After locking myself in my room immediately after classes for the third day in a row (but finally having the sense to shut off my phone), I sat in silence to listen to what was really going on. Something was wrong, and I had a feeling that my subconscious mind would bring it to light.

Sure enough, the flood of thoughts brought forth not only realizations of how my new routine was critically different from the old, but the mere act of letting the thoughts be heard (yes, I was talking to myself out loud) must have also brought a flood of serotonin because my mood rapidly lifted. I immediately unsubscribed from podcasts and wrapped up my headphones, accepting that such things would now be rarities. With nothing but the endless stream of thoughts in my head, I popped to my feet and dressed to get down to the rock wall.

Do I sound like a self-help author yet? Yeah, it’s really that simple. Go fuck yourself,  Tim Ferriss.

Now that the digression is over (hey, I warned you I’ve got a backlog of thoughts)(and it’s my blog, so deal with it), here’s the point I wanted to make: this year is loaded with opportunity.

Why would I say such a thing in a year that is coming off four of the hottest recorded years ever? is going to be devoted to dealing with the reality of a Britain-less EU and common-senseless White House? and is the year that my personal finances are scheduled to run out?

For precisely those reasons.

First, another digression. When I visited Mongolia in 2015, I spent most of a day wandering the capital, Ulaanbaatar, with a student of my host’s English school. As we were walking around the square in front of the parliament building, he told me the story of the square’s namesake, Damdin Sükhbaatar, who was the leader of the Mongolian Revolution in 1921, which established Mongolian independence from China. My guide then told me something that made the story astounding, Sükhbaatar was only 25.

At the time, I was about to turn 25, and I immediately felt a weight of needing to do something really impressive during 2016. That year has come and passed, my 26th year is about to come to a close, and all I’ve done is submit a bunch of rejected job applications, work a handful of menial jobs, and do some much more tame traveling than I did last year. Not exactly revolutionary status.

But as I learned as I was looking up that story to get the facts right, my guide was wrong. Sükhbaatar was 28. Booyah! I ‘ve got two more years!

Booyah! I ‘ve got two more years!

Ok, still impressive that the guy led a national revolution at 28, and no, I don’t need to live up the status of some Mongolian freedom fighter to maintain my self-esteem. However, opportunities abound for making a name for myself in my 26th year.

“But the world is melting into a swamp of unequal, polluted, and corrupt neoliberal nightmares!” you may tout.

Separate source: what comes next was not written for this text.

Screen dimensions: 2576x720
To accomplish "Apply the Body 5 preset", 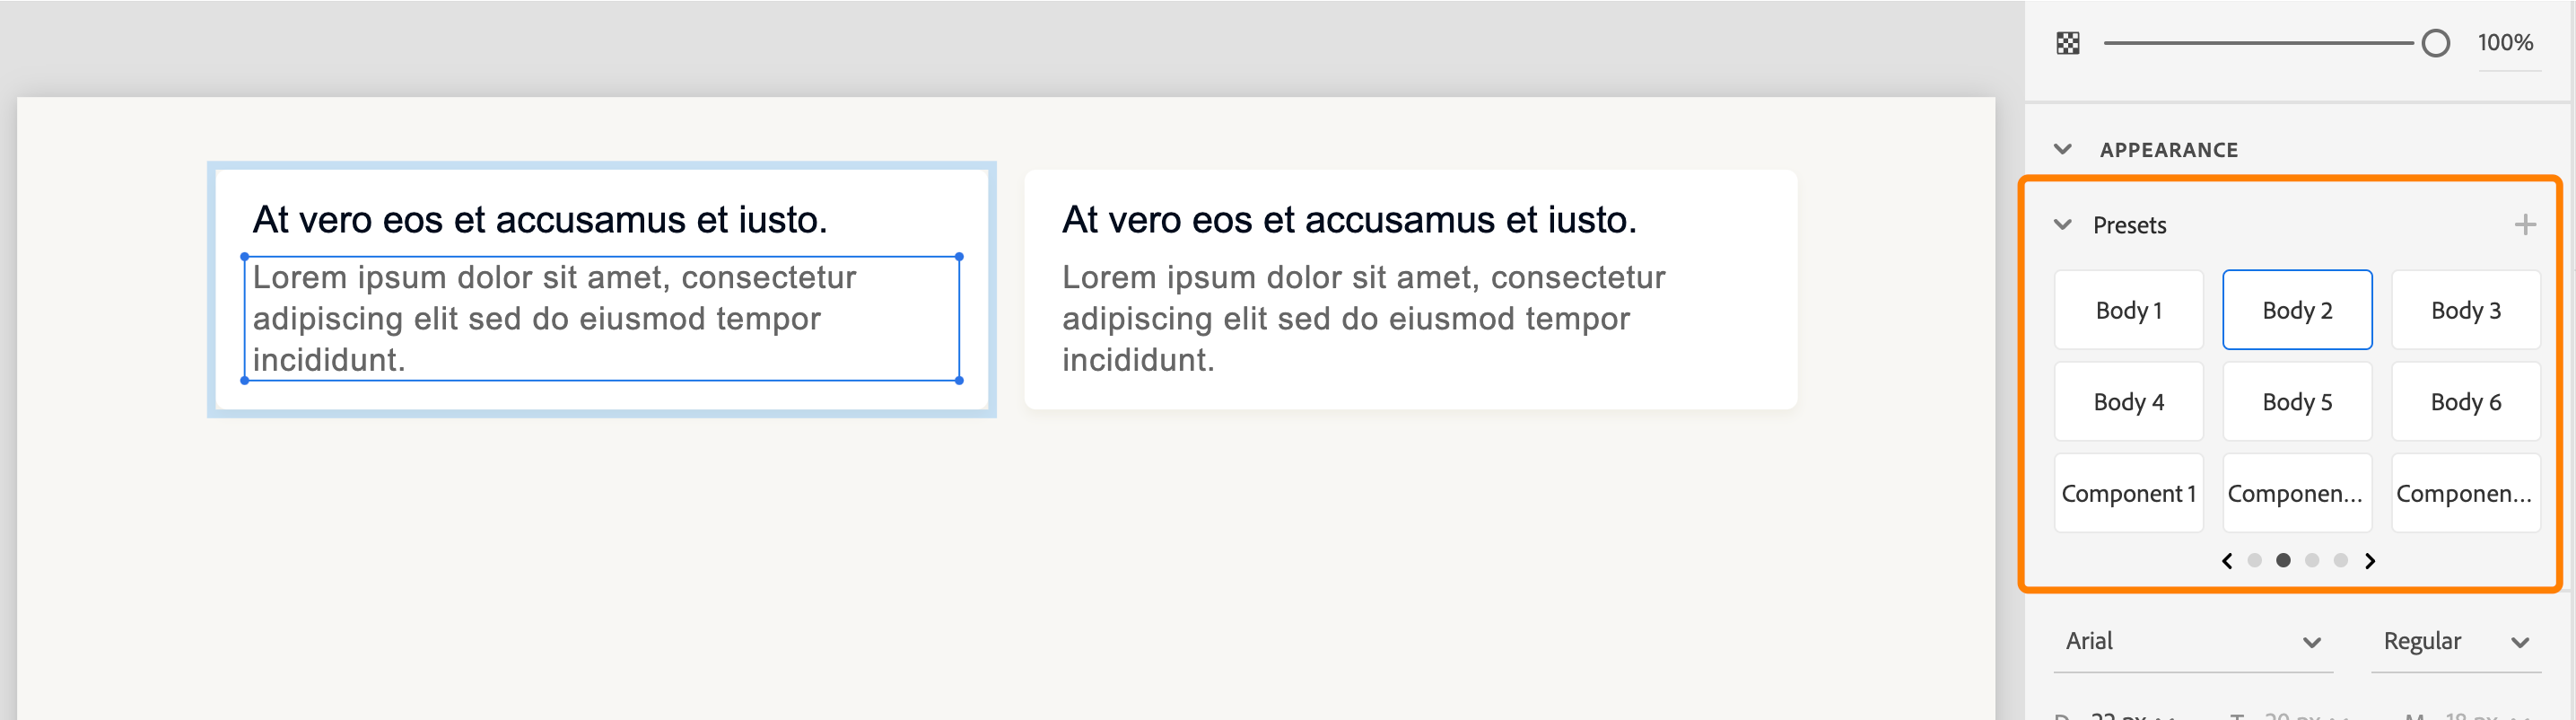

Fantastic! When there are problems to be solved, problem solvers know what to do!

“But the most powerful man in the world is now a capricious naricissist, who idolizes tyrants and sycophants!”

Excellent! When governments oppress, the people rise up. That means loads of opportunities for young and passionate leaders to have their go at starting a movement.

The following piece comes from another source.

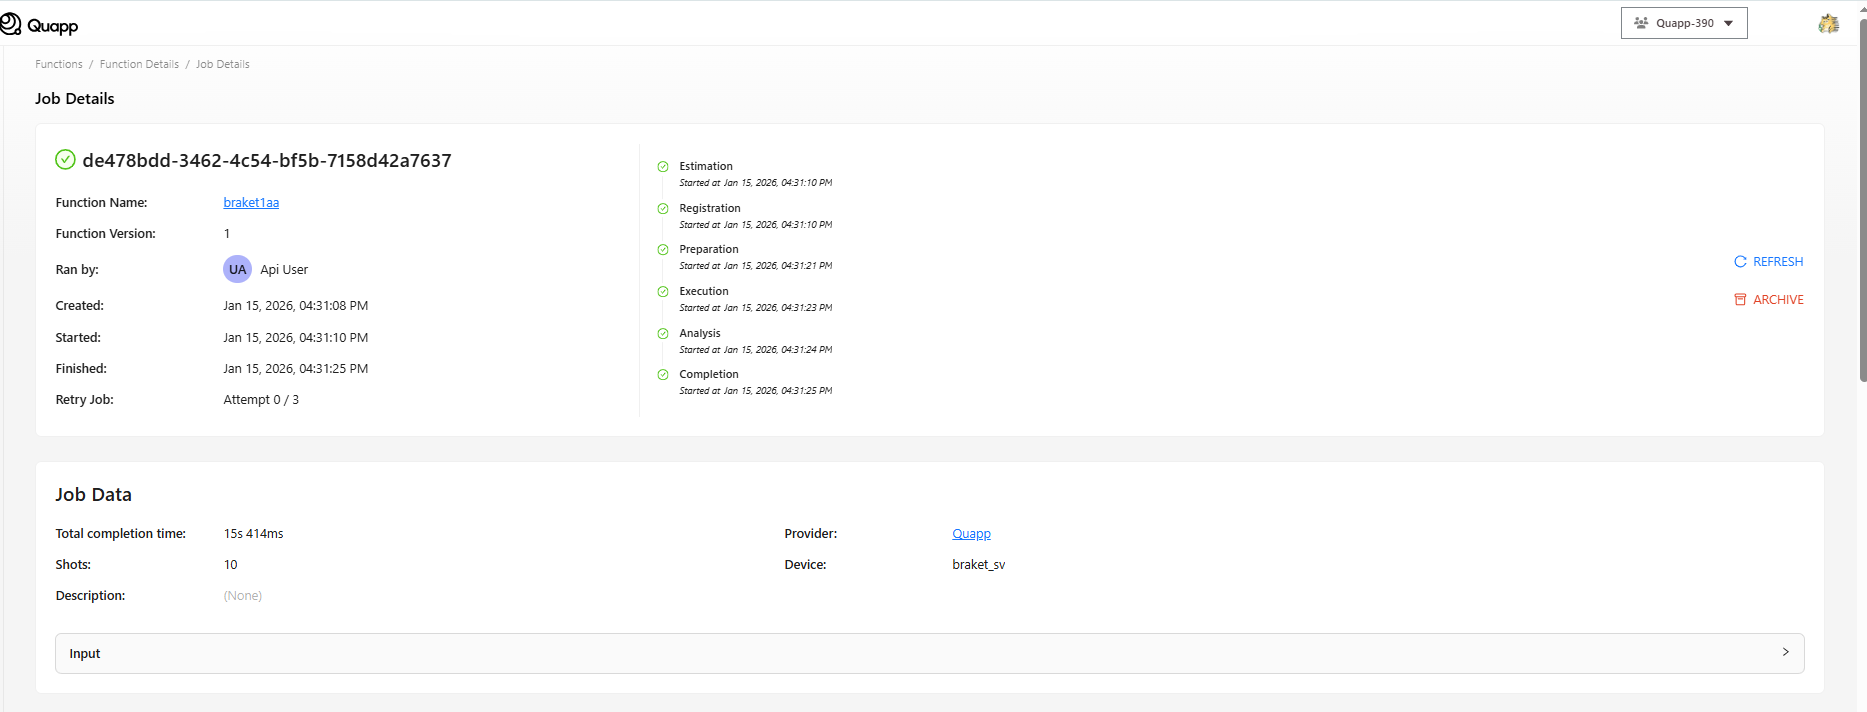The width and height of the screenshot is (1867, 712).
Task: Click the green job success status icon
Action: [x=65, y=160]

“But! But! But 2016 was awful! The worst! The horriblest!”

Seriously? I don’t know about you, but my 2016 was actually pretty damn good. No, I didn’t overthrow any governments as I had hoped, but I did finish a long list of books I had been meaning to read, gained the experiences working in the service sector I had identified as very pertinent for my self-development (and contributed to my being able to finance a year studying abroad), played significant roles in multiple political causes and actually got recognized in state politics, traveled to some of the most amazing natural wonders America has to offer, moved to a country that has been on my dreamsheet for years to study the subject I’ve identified as my life purpose, proven to myself that I can lead confidently, learned how to build habits for personal success, added four new countries to my travel log, AND watched the northern lights (twice), once from the most northerly city in the world.

2016 was awesome!

No, the world is not moving any closer to paradise in 2017, but the challenges that stand before us are only opportunities for us to prove who we truly are. The great people of history are rarely unique; they are ordinary people in extraordinary situations. 2017 offers all of us an array of extraordinary situations. Are we going to hide from these challenges in our caves to complain about how unfair the world is, or are we going to seek them out, overcome them, and start revolutions?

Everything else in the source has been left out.